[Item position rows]
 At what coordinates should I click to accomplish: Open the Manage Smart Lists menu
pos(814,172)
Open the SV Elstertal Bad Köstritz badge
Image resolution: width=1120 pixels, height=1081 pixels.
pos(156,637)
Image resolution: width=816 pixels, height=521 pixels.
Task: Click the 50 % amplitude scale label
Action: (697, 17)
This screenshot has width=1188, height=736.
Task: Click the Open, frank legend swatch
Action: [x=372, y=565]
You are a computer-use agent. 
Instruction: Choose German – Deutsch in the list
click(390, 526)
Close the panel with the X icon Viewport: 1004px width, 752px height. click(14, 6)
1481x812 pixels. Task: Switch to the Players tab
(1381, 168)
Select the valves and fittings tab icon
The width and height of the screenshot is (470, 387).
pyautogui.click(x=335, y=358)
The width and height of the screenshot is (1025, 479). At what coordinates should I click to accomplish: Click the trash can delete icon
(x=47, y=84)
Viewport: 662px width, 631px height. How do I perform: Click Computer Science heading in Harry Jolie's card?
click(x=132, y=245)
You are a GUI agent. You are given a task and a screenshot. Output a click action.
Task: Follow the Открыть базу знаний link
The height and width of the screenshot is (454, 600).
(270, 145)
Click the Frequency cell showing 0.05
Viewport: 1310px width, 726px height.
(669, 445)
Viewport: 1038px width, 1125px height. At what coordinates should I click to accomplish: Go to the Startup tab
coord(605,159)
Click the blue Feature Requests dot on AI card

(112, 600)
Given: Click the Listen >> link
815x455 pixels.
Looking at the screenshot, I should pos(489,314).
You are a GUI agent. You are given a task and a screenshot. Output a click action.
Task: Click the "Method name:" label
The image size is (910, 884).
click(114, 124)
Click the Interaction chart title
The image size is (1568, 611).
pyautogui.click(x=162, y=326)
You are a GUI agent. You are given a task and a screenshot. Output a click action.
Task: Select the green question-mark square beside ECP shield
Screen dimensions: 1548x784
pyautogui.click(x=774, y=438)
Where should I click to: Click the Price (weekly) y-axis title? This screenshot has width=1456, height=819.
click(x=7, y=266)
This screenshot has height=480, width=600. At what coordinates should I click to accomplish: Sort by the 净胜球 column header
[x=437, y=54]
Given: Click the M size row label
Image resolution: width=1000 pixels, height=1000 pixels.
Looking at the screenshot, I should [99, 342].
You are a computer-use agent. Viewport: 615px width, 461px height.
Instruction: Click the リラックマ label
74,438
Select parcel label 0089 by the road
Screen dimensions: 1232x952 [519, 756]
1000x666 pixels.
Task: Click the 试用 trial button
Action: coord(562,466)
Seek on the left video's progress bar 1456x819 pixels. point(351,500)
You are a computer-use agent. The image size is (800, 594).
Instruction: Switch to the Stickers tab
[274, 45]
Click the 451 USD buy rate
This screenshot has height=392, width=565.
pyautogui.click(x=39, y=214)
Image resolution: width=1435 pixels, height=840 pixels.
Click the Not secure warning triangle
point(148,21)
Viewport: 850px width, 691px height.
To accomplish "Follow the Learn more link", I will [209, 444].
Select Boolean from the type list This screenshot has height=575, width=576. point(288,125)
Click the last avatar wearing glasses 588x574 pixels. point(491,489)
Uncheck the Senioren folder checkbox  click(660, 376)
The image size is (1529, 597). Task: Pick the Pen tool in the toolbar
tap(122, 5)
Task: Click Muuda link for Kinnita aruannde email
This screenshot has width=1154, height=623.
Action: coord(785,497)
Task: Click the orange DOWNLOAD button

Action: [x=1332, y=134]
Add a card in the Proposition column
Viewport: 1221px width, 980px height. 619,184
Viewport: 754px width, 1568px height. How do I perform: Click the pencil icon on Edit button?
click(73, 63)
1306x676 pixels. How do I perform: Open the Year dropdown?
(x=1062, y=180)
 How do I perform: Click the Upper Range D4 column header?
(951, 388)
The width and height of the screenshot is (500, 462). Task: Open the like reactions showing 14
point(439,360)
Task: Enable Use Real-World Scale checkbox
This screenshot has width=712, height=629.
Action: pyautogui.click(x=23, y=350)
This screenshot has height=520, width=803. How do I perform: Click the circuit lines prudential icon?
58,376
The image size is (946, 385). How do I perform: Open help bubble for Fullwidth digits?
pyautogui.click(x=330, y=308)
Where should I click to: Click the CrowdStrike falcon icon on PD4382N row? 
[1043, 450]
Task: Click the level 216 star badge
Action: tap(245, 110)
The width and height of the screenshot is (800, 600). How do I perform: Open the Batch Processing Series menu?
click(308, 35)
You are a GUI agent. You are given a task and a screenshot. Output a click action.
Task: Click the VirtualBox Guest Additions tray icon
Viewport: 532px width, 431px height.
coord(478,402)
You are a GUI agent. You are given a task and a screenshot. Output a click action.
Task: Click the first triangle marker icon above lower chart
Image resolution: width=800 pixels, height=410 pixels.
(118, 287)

TASK PROMPT:
Reproduce every row above word for word, with no changes.

CORRECT OUTPUT:
 At what coordinates should I click to accomplish: Open the Manage Smart Lists menu
pos(814,172)
Open the SV Elstertal Bad Köstritz badge
Image resolution: width=1120 pixels, height=1081 pixels.
pos(156,637)
Image resolution: width=816 pixels, height=521 pixels.
Task: Click the 50 % amplitude scale label
Action: (697, 17)
This screenshot has width=1188, height=736.
Task: Click the Open, frank legend swatch
Action: [x=372, y=565]
You are a computer-use agent. 
Instruction: Choose German – Deutsch in the list
click(390, 526)
Close the panel with the X icon Viewport: 1004px width, 752px height. click(14, 6)
1481x812 pixels. Task: Switch to the Players tab
(1381, 168)
Select the valves and fittings tab icon
The width and height of the screenshot is (470, 387).
pyautogui.click(x=335, y=358)
The width and height of the screenshot is (1025, 479). At what coordinates should I click to accomplish: Click the trash can delete icon
(x=47, y=84)
Viewport: 662px width, 631px height. How do I perform: Click Computer Science heading in Harry Jolie's card?
click(x=132, y=245)
You are a GUI agent. You are given a task and a screenshot. Output a click action.
Task: Follow the Открыть базу знаний link
The height and width of the screenshot is (454, 600).
(270, 145)
Click the Frequency cell showing 0.05
Viewport: 1310px width, 726px height.
(669, 445)
Viewport: 1038px width, 1125px height. At what coordinates should I click to accomplish: Go to the Startup tab
coord(605,159)
Click the blue Feature Requests dot on AI card

(112, 600)
Given: Click the Listen >> link
815x455 pixels.
Looking at the screenshot, I should pos(489,314).
You are a GUI agent. You are given a task and a screenshot. Output a click action.
Task: Click the "Method name:" label
The image size is (910, 884).
click(114, 124)
Click the Interaction chart title
The image size is (1568, 611).
pyautogui.click(x=162, y=326)
You are a GUI agent. You are given a task and a screenshot. Output a click action.
Task: Select the green question-mark square beside ECP shield
Screen dimensions: 1548x784
pyautogui.click(x=774, y=438)
Where should I click to: Click the Price (weekly) y-axis title? This screenshot has width=1456, height=819.
click(x=7, y=266)
This screenshot has height=480, width=600. At what coordinates should I click to accomplish: Sort by the 净胜球 column header
[x=437, y=54]
Given: Click the M size row label
Image resolution: width=1000 pixels, height=1000 pixels.
Looking at the screenshot, I should [99, 342].
You are a computer-use agent. Viewport: 615px width, 461px height.
Instruction: Click the リラックマ label
74,438
Select parcel label 0089 by the road
Screen dimensions: 1232x952 [519, 756]
1000x666 pixels.
Task: Click the 试用 trial button
Action: coord(562,466)
Seek on the left video's progress bar 1456x819 pixels. point(351,500)
You are a computer-use agent. The image size is (800, 594).
Instruction: Switch to the Stickers tab
[274, 45]
Click the 451 USD buy rate
This screenshot has height=392, width=565.
pyautogui.click(x=39, y=214)
Image resolution: width=1435 pixels, height=840 pixels.
Click the Not secure warning triangle
point(148,21)
Viewport: 850px width, 691px height.
To accomplish "Follow the Learn more link", I will [209, 444].
Select Boolean from the type list This screenshot has height=575, width=576. point(288,125)
Click the last avatar wearing glasses 588x574 pixels. point(491,489)
Uncheck the Senioren folder checkbox  click(660, 376)
The image size is (1529, 597). Task: Pick the Pen tool in the toolbar
tap(122, 5)
Task: Click Muuda link for Kinnita aruannde email
This screenshot has width=1154, height=623.
Action: coord(785,497)
Task: Click the orange DOWNLOAD button

Action: [x=1332, y=134]
Add a card in the Proposition column
Viewport: 1221px width, 980px height. 619,184
Viewport: 754px width, 1568px height. How do I perform: Click the pencil icon on Edit button?
click(73, 63)
1306x676 pixels. How do I perform: Open the Year dropdown?
(x=1062, y=180)
 How do I perform: Click the Upper Range D4 column header?
(951, 388)
The width and height of the screenshot is (500, 462). Task: Open the like reactions showing 14
point(439,360)
Task: Enable Use Real-World Scale checkbox
This screenshot has width=712, height=629.
Action: pyautogui.click(x=23, y=350)
This screenshot has height=520, width=803. How do I perform: Click the circuit lines prudential icon?
58,376
The image size is (946, 385). How do I perform: Open help bubble for Fullwidth digits?
pyautogui.click(x=330, y=308)
Where should I click to: Click the CrowdStrike falcon icon on PD4382N row? 
[1043, 450]
Task: Click the level 216 star badge
Action: tap(245, 110)
The width and height of the screenshot is (800, 600). How do I perform: Open the Batch Processing Series menu?
click(308, 35)
You are a GUI agent. You are given a task and a screenshot. Output a click action.
Task: Click the VirtualBox Guest Additions tray icon
Viewport: 532px width, 431px height.
coord(478,402)
You are a GUI agent. You are given a task and a screenshot. Output a click action.
Task: Click the first triangle marker icon above lower chart
Image resolution: width=800 pixels, height=410 pixels.
(118, 287)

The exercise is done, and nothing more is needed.